The Youngest Crater on the Moon
News story originally written on December 30, 2002

Astronomers may have found the Moon's youngest crater! Created in 1953, the crater is believed to be the only one formed in recorded history.

In 1953, a flash was seen on the Moon, probably from the impact of a small asteroid, and Leon Stuart, an amateur astronomer, took a photograph that provides the only definite evidence of the impact. At that time, our telescopes were not powerful enough to see the crater formed by the impact, but now researchers, who are examining images from orbiting spacecraft, have found a small new crater in the same position as the flash.

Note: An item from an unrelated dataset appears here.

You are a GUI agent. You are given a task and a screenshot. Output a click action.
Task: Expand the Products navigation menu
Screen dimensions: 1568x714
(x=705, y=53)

Based on the 1953 photograph of the impact, the object that struck the Moon was probably about 300 meters across and its impact would have made a crater up to 2 km in size according to Dr. Bonnie Buratti of the NASA Jet Propulsion Laboratory, and Dr. Lane Johnson of Pomona College. If the object had struck the Earth instead of the Moon, it would have destroyed an area the size of a large city.

Images of the Moon from the Clementine mission show a 2-km-wide crater surrounded by a bright blue blanket of fresh lunar sub-soil at the exact location of the 1953 flash. According to scientists, this new small crater may be one of many. They believe small craters may be formed on the Moon every few decades, but this is the first one to have been found.


Last modified February 24, 2003 by Lisa Gardiner.